*Clovis Brasil Pereira
Introdução
Muitos questionamentos começam a surgir, entre os acadêmicos de direito e os operadores do direito em geral, a respeito de uma nova norma processual, quando outra é alterada ou mesmo excluída do ordenamento jurídico pátrio.
Esse é um problema que surgirá na transição entre o atual Código de Processo Civil (Lei 5.869/1973) e o Novo CPC aprovado pelo Poder Legislativo em 17 de dezembro de 2014, que aguarda a redação do texto final para posteriormente ser submetido à sanção da Presidência da República.
No geral, para uma nova lei, a regra é que a nova norma processual contenha no seu bojo, o prazo em que começará a valer. Não tendo a previsão na lei específica, adota-se a regra geral contida no artigo 1º da Lei de Introdução às normas do Direito Brasileiro (Decreto-Lei nº 4.657/1942 – ex-LICC, Lei de Introdução ao Código Civil Brasileiro, cuja nomenclatura foi alterada pela Lei 12.376/2010), com vigência a partir de 45 dias de sua publicação.
Por sua vez, o prazo de vacatio legis, conta-se, incluindo o dia da publicação no Diário Oficial e também o último dia do prazo, na forma do artigo 8º, § 1º, da LC nº 95/1998.
O que prevê o Novo CPC
O prazo de vacatio legis do Novo CPC Estatuto Processual, é de um ano decorrido da data de sua publicação, o que obviamente ocorrerá após receber a sanção presidencial, quando parte do texto ( ou mesmo o seu todo), poderá inclusive ser vetado.
Enumeramos a seguir, a título exemplificativo, algumas previsões contidas no LIVRO COMPLEMENTAR, DAS DISPOSIÇÕES FINAIS E TRANSITÓRIAS, para elucidar situações que por certo atormentarão os operadores do direito, quando da vigência do Novo CPC:
- Ao entrar em vigor este Código, suas disposições se aplicarão desde logo aos processos pendentes, ficando revogada a Lei nº 5.869, de 11 de janeiro de 1973.
- As disposições do CPC atual, relativas ao procedimento sumário e aos procedimentos especiais, que forem revogadas, aplicar-se-ão às ações propostas até o início da vigência deste Código (Novo CPC), desde que ainda não tenham sido sentenciadas.
- Permanecem em vigor as disposições especiais dos procedimentos regulados em outras leis, aos quais se aplicará supletivamente este Código.

• Dados armazenados:
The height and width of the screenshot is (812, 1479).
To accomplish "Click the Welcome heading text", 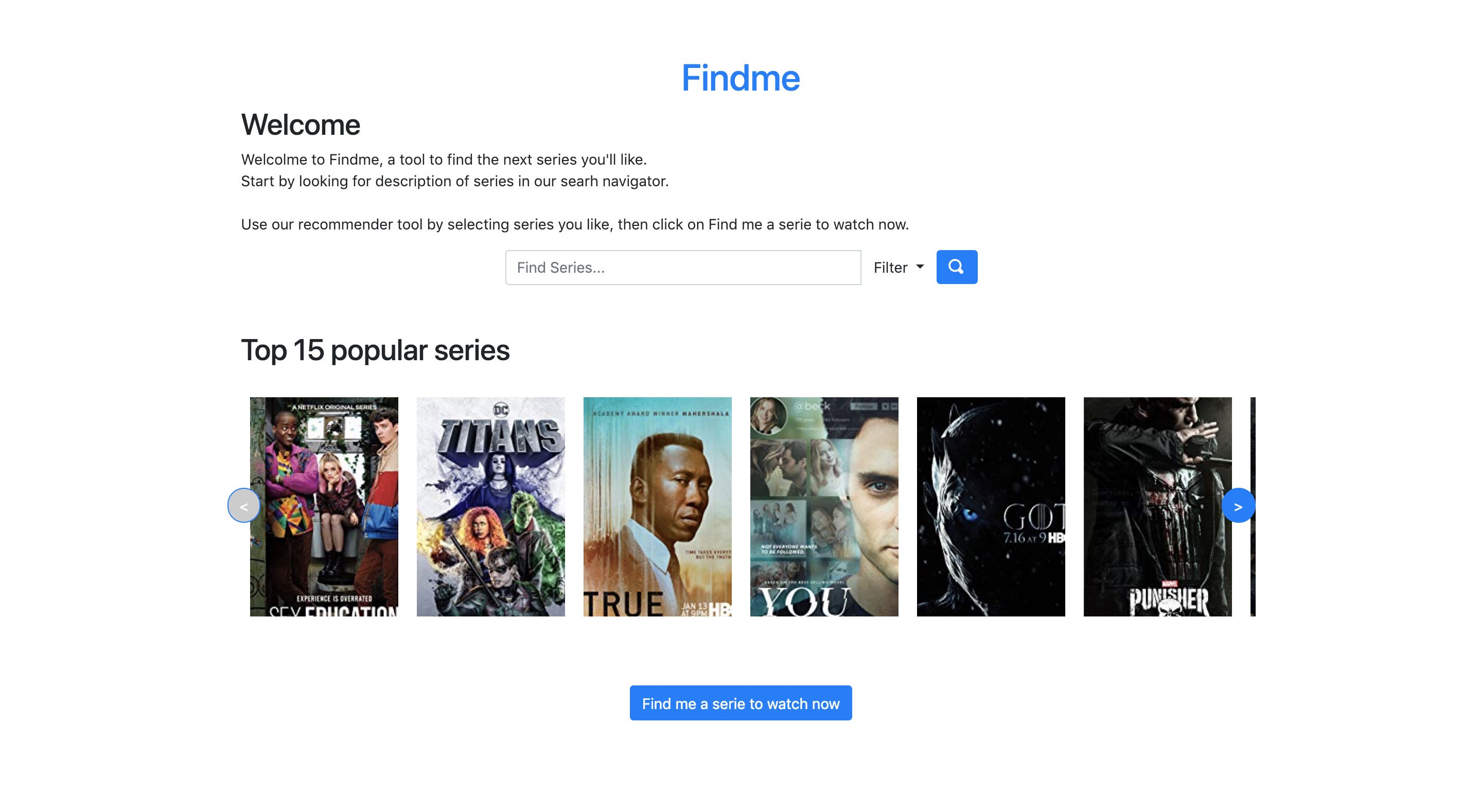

• Tarefas do exercício:
• A. Responda com base no texto sobre o Novo CPC:
(i) Qual lei corresponde ao atual Código de Processo Civil?
(ii) Sem previsão na lei específica, quantos dias após a publicação a nova norma passa a vigorar?
(iii) Qual é o prazo de vacatio legis do Novo CPC?
• B. Reproduza fielmente o trecho do texto sobre o Novo CPC, começando em "O que prevê" e seguindo até "janeiro de 1973.".
• C. Dê continuidade ao texto sobre a transição para o Novo CPC a partir do ponto em que ele termina.

• Resultados do exercício:
• A.
(i) A Lei 5.869/1973.
(ii) 45 dias.
(iii) Um ano, contado da data de sua publicação.

• B.
O que prevê o Novo CPC
O prazo de vacatio legis do Novo CPC Estatuto Processual, é de um ano decorrido da data de sua publicação, o que obviamente ocorrerá após receber a sanção presidencial, quando parte do texto ( ou mesmo o seu todo), poderá inclusive ser vetado.
Enumeramos a seguir, a título exemplificativo, algumas previsões contidas no LIVRO COMPLEMENTAR, DAS DISPOSIÇÕES FINAIS E TRANSITÓRIAS, para elucidar situações que por certo atormentarão os operadores do direito, quando da vigência do Novo CPC:
- Ao entrar em vigor este Código, suas disposições se aplicarão desde logo aos processos pendentes, ficando revogada a Lei nº 5.869, de 11 de janeiro de 1973.

• C.
- Os procedimentos mencionados no art. 1216 do CPC vigente (Lei 5.869/1973) e ainda não incorporados por lei submetem-se ao procedimento comum previsto neste Código (Novo CPC).
- As remissões a disposições do Código de Processo Civil revogado existentes em outras leis passam a referir-se às que lhes são correspondentes neste Código.
- A primeira lista de processos para julgamento em ordem cronológica observará a antiguidade da distribuição entre os já conclusos na data da entrada em vigor deste Código.
- As disposições de direito probatório adotadas neste Código, aplicam-se apenas às provas que tenham sido deferidas ou determinadas de ofício a partir da data de início da sua vigência.
- Sempre que a lei remeter a procedimento previsto na lei processual sem especificá-lo, será observado o procedimento comum previsto neste Código.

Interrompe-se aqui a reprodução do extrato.